(Clearwisdom.net) A Chinese woman who has been denied a passport and entry back into her home country because of her religious beliefs has told Northside People her sad and disturbing story.

Dongxue Dai, who lives in Seabury View in Malahide, is a Falun Gong practitioner, but because the practice has been banned by the communist regime in China, she has been ostracized from her country of birth.

Falun Gong is a distinct form of meditation practice, and its practitioners are banned by the Chinese government for what it claims are illegal activities.

The ban means that Dongxue can no longer travel home to China as she has been denied a new Chinese passport and even missed her mother’s funeral because of it.

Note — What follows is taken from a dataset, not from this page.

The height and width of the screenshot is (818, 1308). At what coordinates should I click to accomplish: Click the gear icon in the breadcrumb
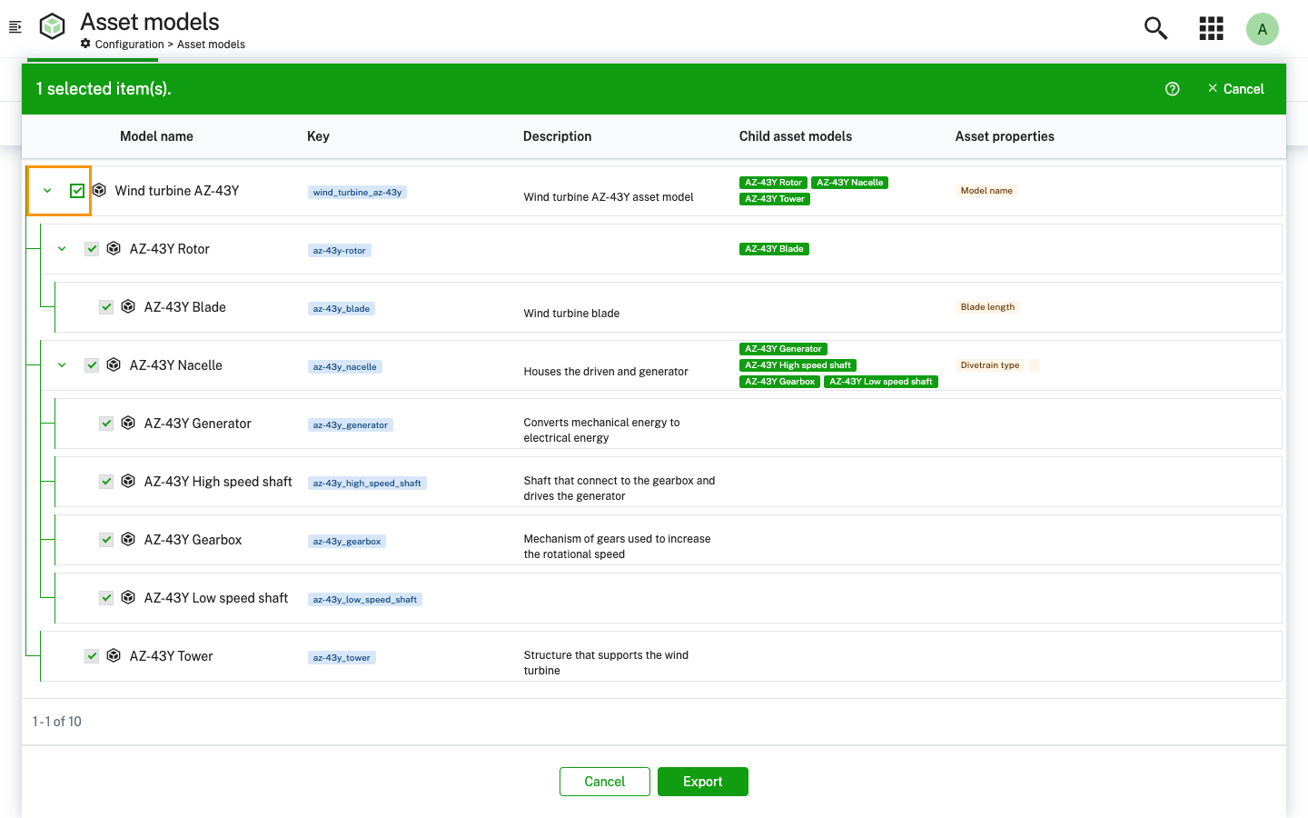pos(85,44)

Now living in Ireland since 1996, Dongxue, a computer technician, said she enjoys living in the north county Dublin town, but harbors hopes of being able to return home at some point in her life. "Malahide is a beautiful place and I really enjoy living by the seaside," Dongxue stated. "But all of my family are in China and I would really like to be able to travel back there one day."

Dongxue is one of about 50 Falun Gong practitioners living in Dublin and they regularly meet in the city center to petition against the ban. Dongxue says the Government of the People’s Republic of China (PRC) has carried out many human rights abuses on Falun Gong practitioners, a claim supported by Amnesty International and other human rights groups.

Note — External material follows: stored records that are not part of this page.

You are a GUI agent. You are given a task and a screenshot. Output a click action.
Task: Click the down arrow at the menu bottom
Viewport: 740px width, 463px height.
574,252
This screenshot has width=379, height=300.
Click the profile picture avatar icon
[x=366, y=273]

Dongxue said she became interested in the practice of Falun Gong after reading a book on it during a train journey in China. She quickly developed a love for the practice, which was beginning to flourish in her native country throughout the 1990s. Such was its growing recognition, however, that the practice of Falun Gong came to the attention of the Chinese Government, which, suspicious of its popularity, banned it in 1999. Dongxue had been living in Ireland for just over two years when the ban came into place and said she initially had a friendly relationship with Chinese Government officials in this country.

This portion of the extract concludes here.